### Fragmento proporcionado

A los personajes de Mudanza los he pensado siempre como un árbol  genealógico  al  que me gustaría pertenecer. Esa genealogía es uno de los resultados de mi paso por la carrera de Artes Visuales. Es decir, detrás de cada  uno de esos personajes está también un profesor que me pasó diapositivas de su trabajo en   clase o me prestó un libro; o un compañero que lo trajo a cuento o lo mencionó. Esa sería, digamos, la genealogía invisible de Mudanza, que me parece igual de importante, la de los lazos afectivos y de aprendizaje detrás de mi selección. Hay muchos artistas  más  que  se han sumado a la genealogía, por ejemplo en Conjunto vacío hay un pasaje que es una visita a una exposición que yo misma curé, y las obras y artistas que aparecen ahí son de alguna manera la continuación o más bien una rama  en particular (la de la escritura «ilegible») del árbol que (con suerte) se ha ido delineando a través de lo que escribo.

«Tengo muchos temores, pero uno de los que más me acechan últimamente es el de dejar de entender el mundo, seguirlo viendo con ojos de otra época.»

–¿Cómo fue trabajar con editores literarios en vez de artistas o curadores para Conjunto vacío?

######
### Sección de datos

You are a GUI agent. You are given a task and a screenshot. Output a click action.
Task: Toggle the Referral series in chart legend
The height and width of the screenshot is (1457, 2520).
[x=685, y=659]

######

• Enunciado
Por favor, indica de qué carrera fue resultado la genealogía de los personajes de Mudanza, según el fragmento. Para responder, básate únicamente en el fragmento.

• Solución
De la carrera de Artes Visuales.